A true story based on the book The Monuments Men: Allied Heroes, Nazi Thieves, and the Greatest Treasure Hunt in History, by Robert M Edsel, the script was adapted by Clooney - who also stars and directs - and screenwriting collaborator Grant Heslov.
Lieutenant Frank Stokes (Clooney) and his squad of middle-aged soldiers risk their lives behind enemy lines in Europe retrieving famous pieces of art stolen, or in danger of being stolen, by the Nazis. You can appreciate why Clooney and Heslov took the entertaining caper - what better way to make this fascinating story appeal to an audience beyond art history graduates.
It's a clash of cultures, though, with the laid-back, witty banter at odds with Clooney's Lieutenant Frank Stokes' rousing speeches about the importance of art. Even then, not everyone gets the humour, and though Clooney keeps the story moving at pace, the hit-and-miss comedy makes the 118-minute duration drag.
Bob Balaban and Bill Murray make the script work best, gently niggling each other as they accidentally discover paintings stolen from private collections.
Matt Damon gets only two gags; one involves standing on a mine, and the other is that his French is terrible. This second gag is flogged to death throughout the entire film as he tries to convince a Parisian museum worker and resistance fighter (Blanchett) to collaborate with him.

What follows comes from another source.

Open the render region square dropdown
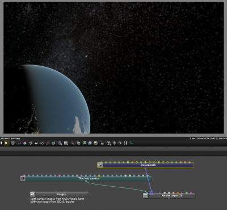 point(66,143)
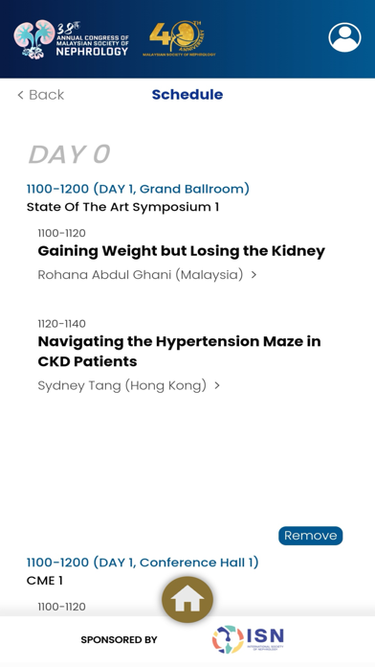Viewport: 375px width, 667px height.
Task: Click the DAY 0 heading
Action: point(69,154)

Unfortunately, the normally inscrutable Cate Blanchett missed the memo about this being a comedy - or maybe she didn't. Her stoic character is so uptight it's impossible to know whether she's trying to be funny or not.
But it's when The Monuments Men tries to mix the funny and inspirational with the tragic reality of war that it really struggles.
Pausing the quick quips to take a moment to ponder the indignities or war and loss of life feels like a token gesture by Clooney, who - to be fair - still knows how to tug on the heartstrings.
Such a great story deserved a touch more gravitas.
The Monuments Men
Cast: Matt Damon, Cate Blanchett, Bill Murray, John Goodman, Hugh Bonneville
Director: George Clooney
Running Time: 118 minutes
Rating: M (violence)
Verdict: An uninspired adaptation of an inspiring story.